Source records

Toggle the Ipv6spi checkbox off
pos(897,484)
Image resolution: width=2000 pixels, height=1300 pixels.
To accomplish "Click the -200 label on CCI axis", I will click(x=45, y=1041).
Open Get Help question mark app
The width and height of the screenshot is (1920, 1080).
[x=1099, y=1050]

What is expected
The full set of entries must be transcribed exactly.

Your response
Toggle the Ipv6spi checkbox off
pos(897,484)
Image resolution: width=2000 pixels, height=1300 pixels.
To accomplish "Click the -200 label on CCI axis", I will click(x=45, y=1041).
Open Get Help question mark app
The width and height of the screenshot is (1920, 1080).
[x=1099, y=1050]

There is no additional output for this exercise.